PS Photo courtesy of Howard and Myrna who did a fly past which happened to be during the ten minutes when we had stopped for coffee.
Thursday, 7 February 2008
Today despite the threat of rising winds and torrential rain Liz and I ran (mostly) round Loch Glashan (inbetween Minard and Loch Gare). This was not exactly the way that Liz wished to spend the morning of her day off especially after a fairly tough session at jogscotland last night but she, good pal that she is bowed to pressure and off we set. My idea was that we needed more miles under our belts at it were, or even better under our trainers. I remained faithful to this ideal until we were slogging up a long rise.I was convinced that we were at least 8 miles in when Liz announced a little doubtfully that she thought we might be half way. This was an accurate assessment of our position as it turned out. The threatened bad weather had settled down into a fairly warm drizzle only worsening for the last mile or so. The Loch is quite sheltered by geography and trees.
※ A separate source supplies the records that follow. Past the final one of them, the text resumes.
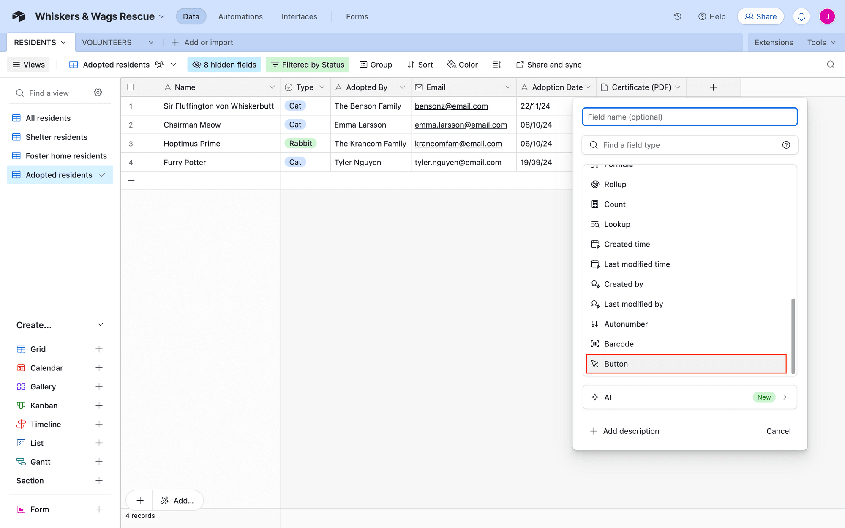Show the 8 hidden fields
Image resolution: width=845 pixels, height=528 pixels.
tap(224, 64)
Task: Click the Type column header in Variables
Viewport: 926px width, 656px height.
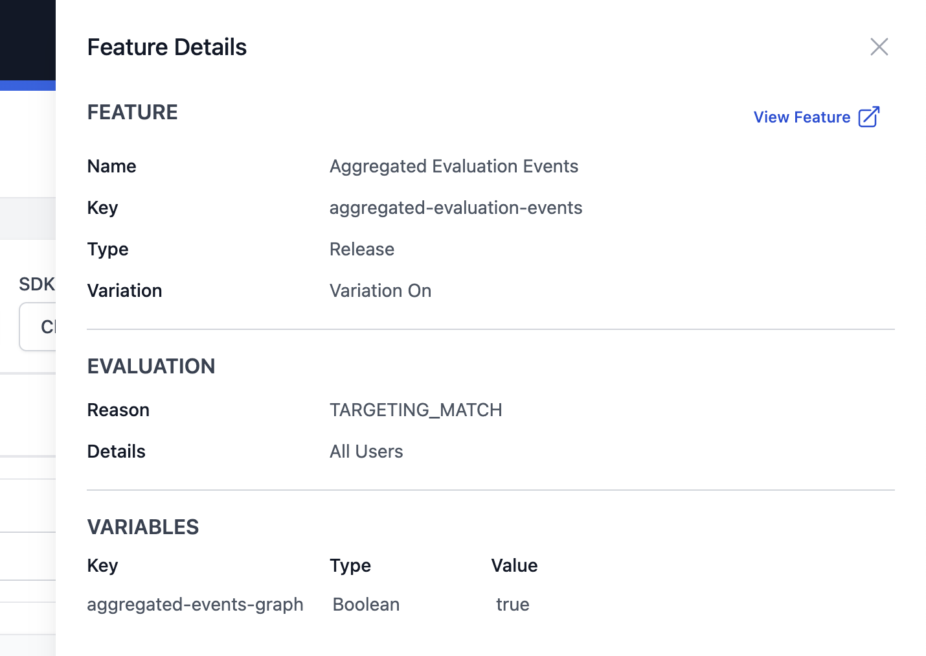Action: tap(350, 566)
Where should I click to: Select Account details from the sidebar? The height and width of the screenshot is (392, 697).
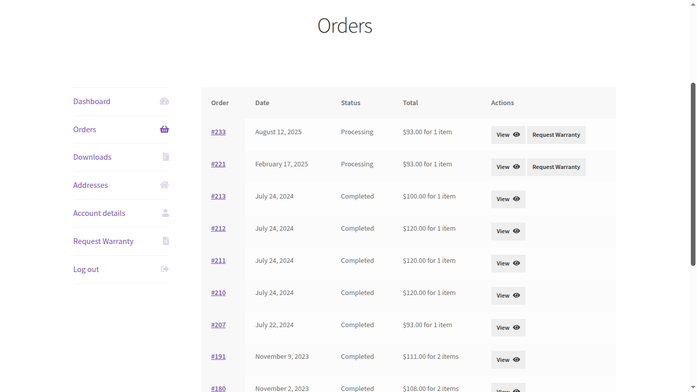pyautogui.click(x=99, y=213)
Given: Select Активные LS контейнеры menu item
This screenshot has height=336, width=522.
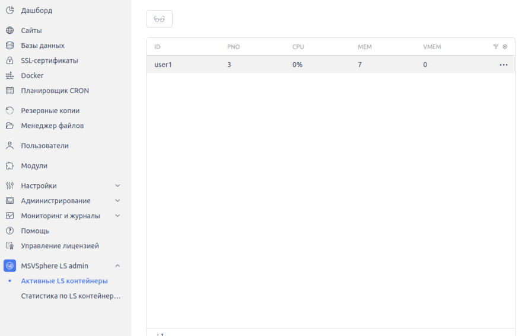Looking at the screenshot, I should (x=64, y=281).
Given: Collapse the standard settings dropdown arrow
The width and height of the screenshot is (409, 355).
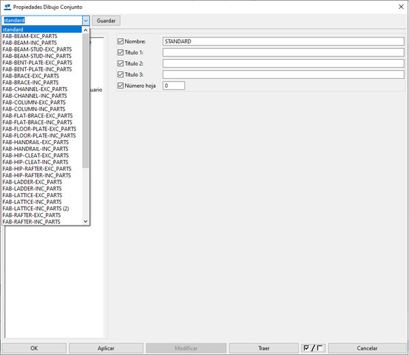Looking at the screenshot, I should (x=86, y=21).
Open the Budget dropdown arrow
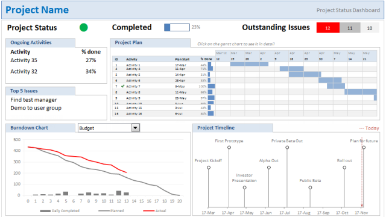Screen dimensions: 386x217 click(x=135, y=128)
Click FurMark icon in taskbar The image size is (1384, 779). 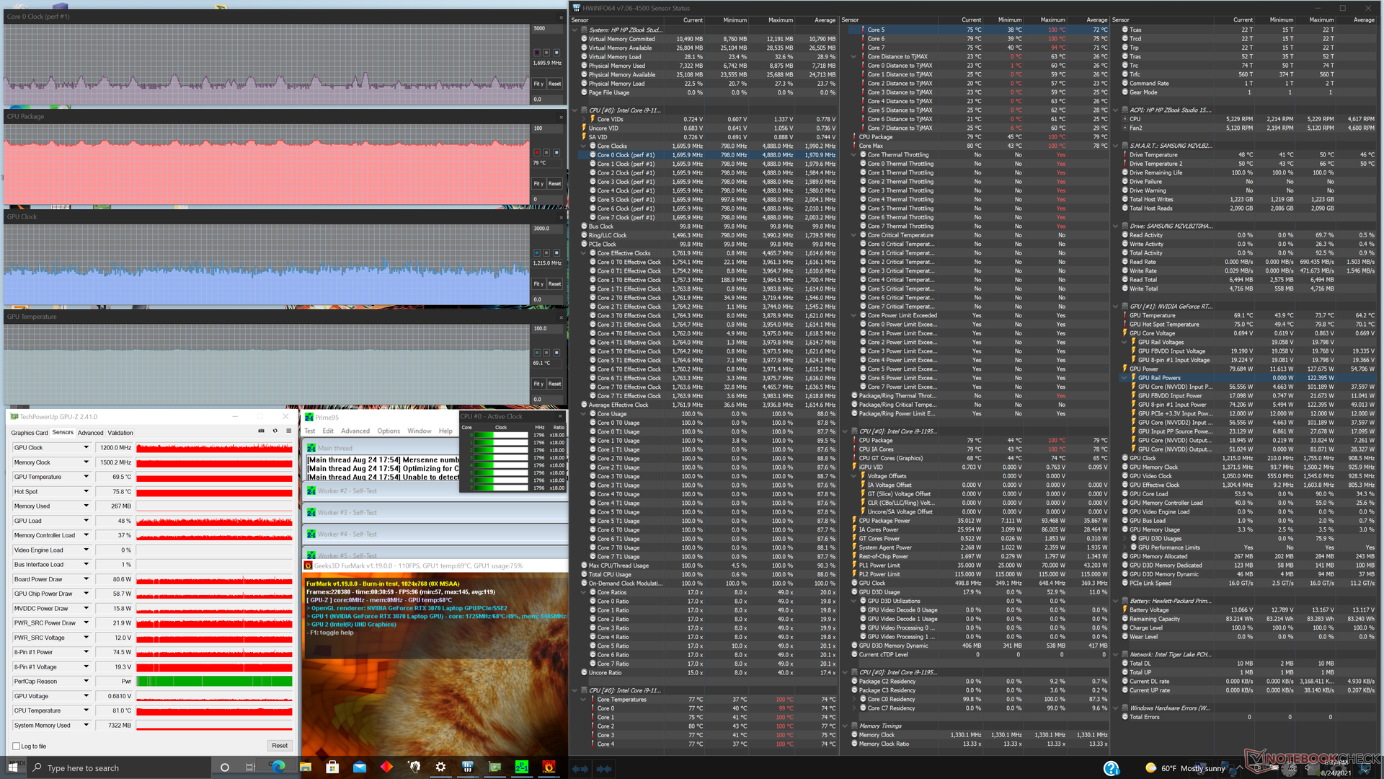click(549, 767)
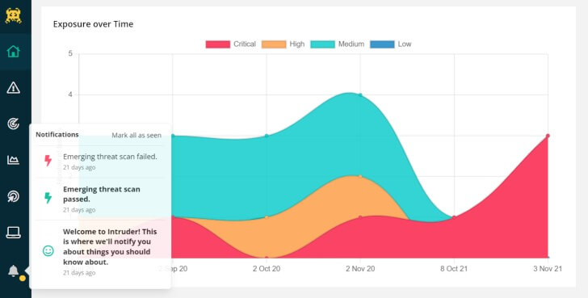This screenshot has width=588, height=298.
Task: Open the Issues warning triangle icon
Action: click(x=14, y=88)
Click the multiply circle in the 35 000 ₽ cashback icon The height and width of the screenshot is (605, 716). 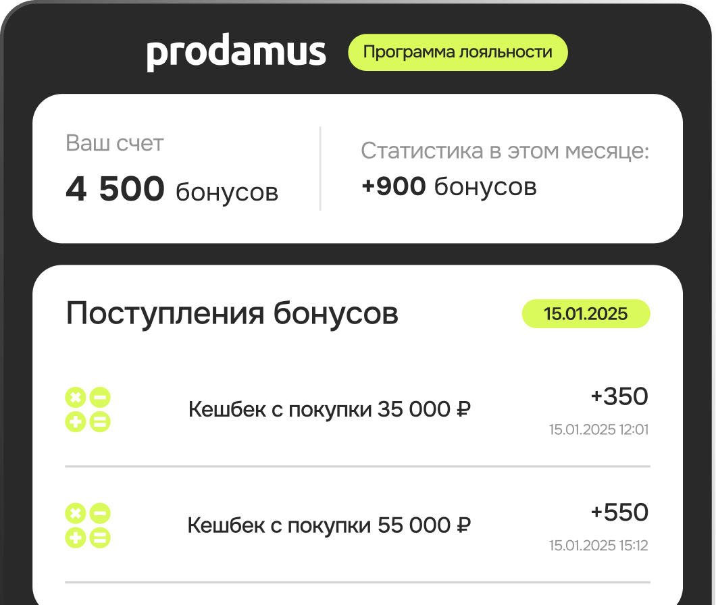75,398
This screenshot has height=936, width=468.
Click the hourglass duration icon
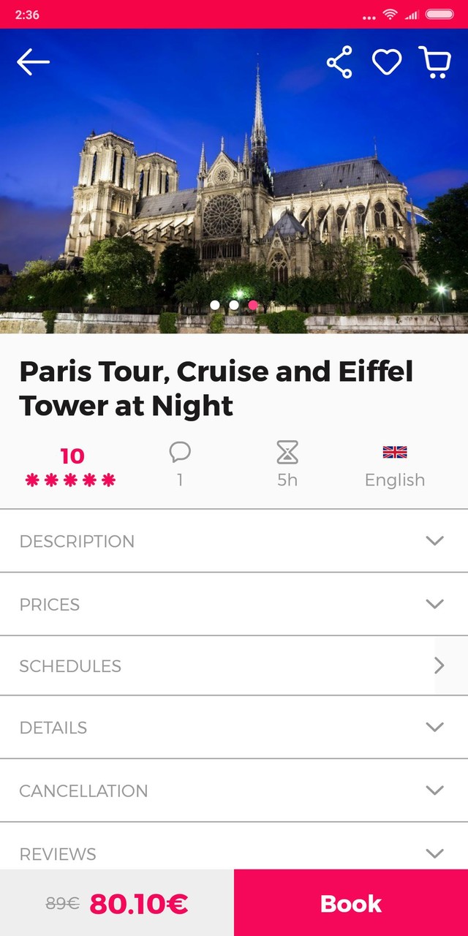[x=287, y=452]
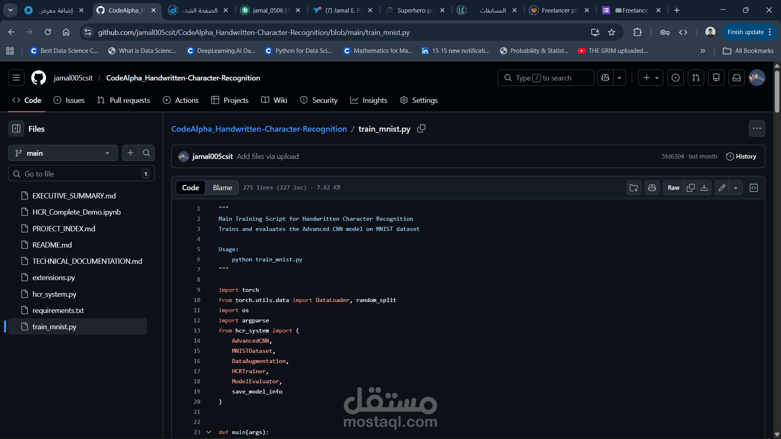Go to the Insights tab
This screenshot has width=781, height=439.
(369, 100)
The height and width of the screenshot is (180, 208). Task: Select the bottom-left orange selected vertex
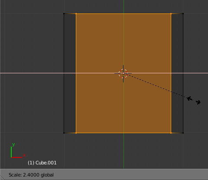tap(76, 133)
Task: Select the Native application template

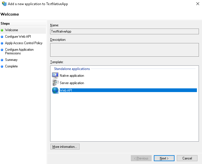Action: coord(72,76)
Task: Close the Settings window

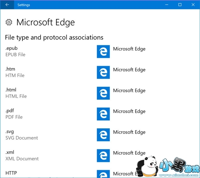Action: click(194, 5)
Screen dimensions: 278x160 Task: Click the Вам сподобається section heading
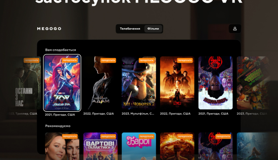[60, 50]
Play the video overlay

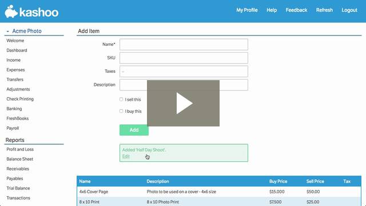click(x=183, y=103)
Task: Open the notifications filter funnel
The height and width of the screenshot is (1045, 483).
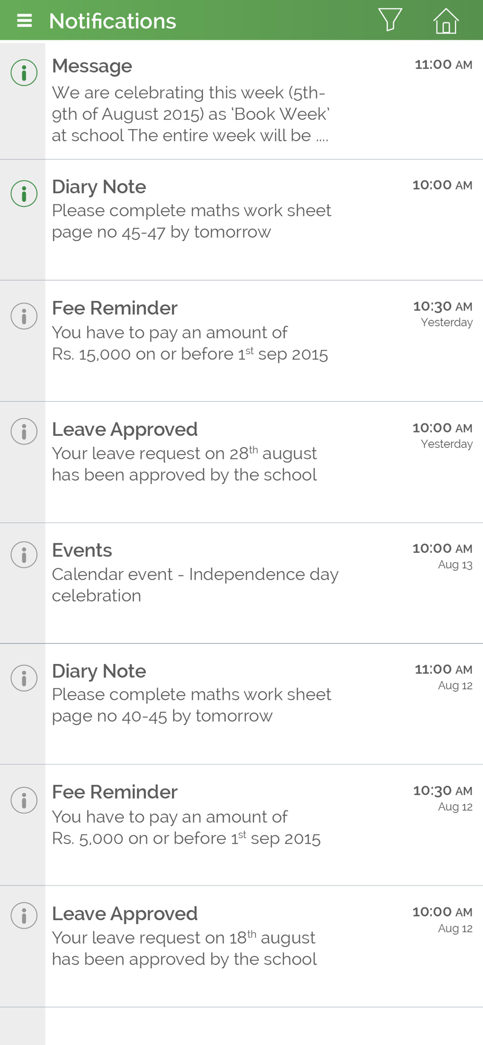Action: pyautogui.click(x=390, y=20)
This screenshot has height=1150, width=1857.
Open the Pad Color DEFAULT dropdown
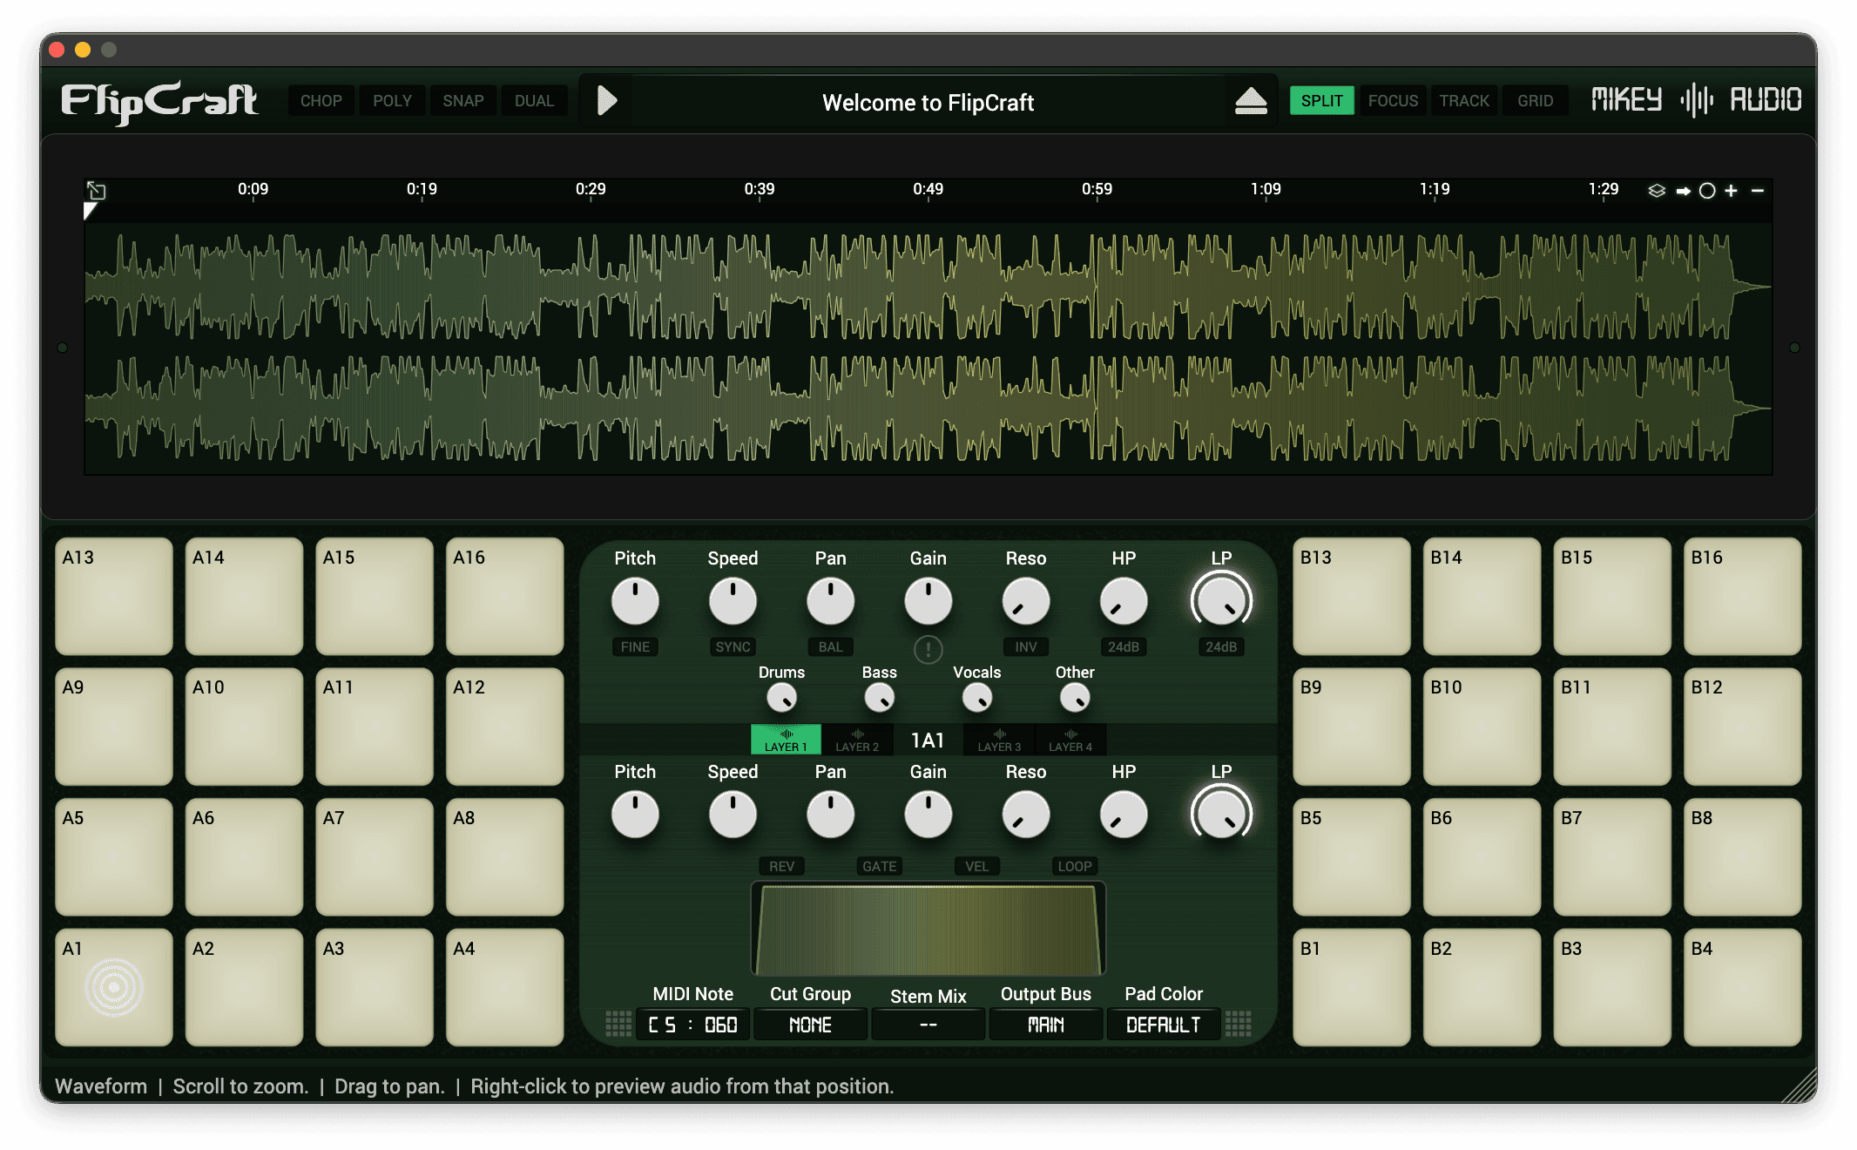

That meant that layers were rapidly peeled off in the very early stages of the run and tied around waists where they stayed. It was a great track to run on with only one muddy bit due to forest vehicles. The track was unexpectedly busy with forestry workers/deer stalkers who all, without exception looked quite astonished to see us there. The way to keep going is to have plenty to chat about, never too much of a problem for either of us. Ten miles done we were piling tired, wet dogs into the car and telling ourselves that we will feel very pleased with ourselves, once the tiredness and pain has receded. We had left Ginny at home, too far for puppy legs. Even Molly the inexhaustible Jack Russell who normally becomes a canine cannon ball ricocheting off the seats and windows when she gets to ride in my car with Lucy was willing to lie quietly and gratefully in the back.